The Principle of Least Knowledge

As I was reading about coupling and cohesion, I also came across the Principle of Least Knowledge, which just so happened to be on our list of topics in the syllabus.

The Principle of Least Knowledge (or Law of Demeter) was first discussed in 1987 at Northeastern University. It states that an object should never now the internal details of other objects, which makes sense given the name. It is used to promote loose coupling in software designs.

The article also gives an example using 3 classes – A, B, and C. Each class has objects objA, objB, and objC. objA is dependent on objB, which in turn composes objC. In this scenerio, objA can invoke methods and properties of objB but not objC. Say C has a method M. If you make a objC called O, the Principle of Least Knowledge says O can access

  • The same object, i.e., the object “O” itself
  • Objects that have been passed as an argument to the method “M”
  • Local objects, i.e., objects that have been created inside the method “M”
  • Global objects that are accessible by the object “O”
  • Direct component objects of the object “O”

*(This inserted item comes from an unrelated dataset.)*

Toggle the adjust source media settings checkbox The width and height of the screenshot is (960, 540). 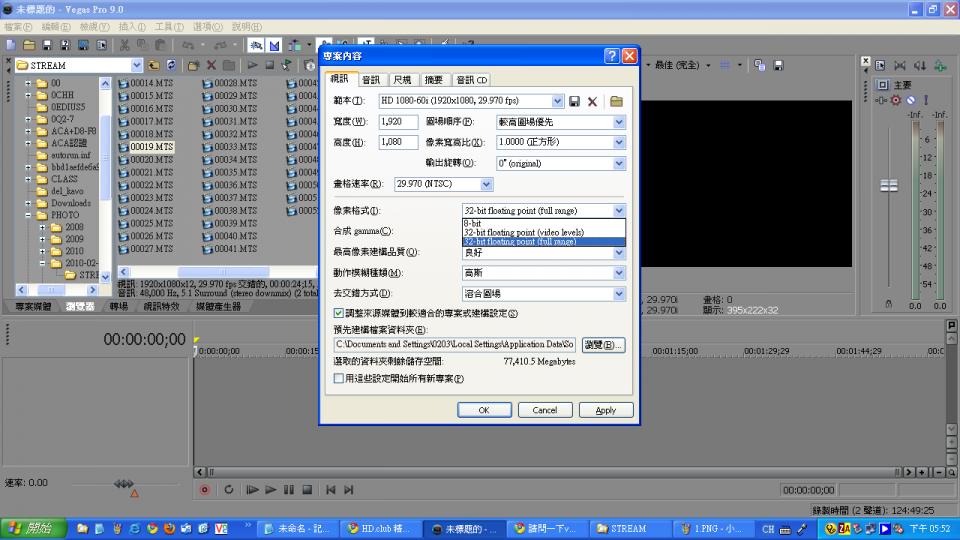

A code example is also given to illustrate the concept.

public class LawOfDemeterExample

    {

        //This is an instance in the class scope

        //and hence this instance can be accessed by any members of this class

        AnotherClass instance = new AnotherClass();

       public void SampleMethodFollowingLoD(Test obj)

        {         

            DoNothing(); //This is a valid call as you are calling a method of the same class

             object data = obj.GetData(); //This is also valid since you are calling a method

            //on an instance that has been passed as a parameter           

             int result = instance.GetResult();  //This is also a valid call as you are calling

            //a method on an instance locally created

        }

        private void DoNothing()

        {

            // Write some code here

        }

    }

After, an second example is given to illustrate what not to do.

var data = new A().GetObjectB().GetObjectC().GetData();\

In this example the client depends on all three classes A, B, and C. If any of the three change you will run into issues.

This principle will definitely be important as I continue my career in software development. As the ode I write gets more complex, I have to be wary of violating principles like this to maintain low coupling. The author also mentions testability being improved with this principle and the loosely coupled code it encourages. Next semester I am taking the software testing course; right now I have next to no knowledge about software testing. I only know how to just test units made for me in java. Hopefully I will see how loosely coupled code compared to tightly coupled code in testability.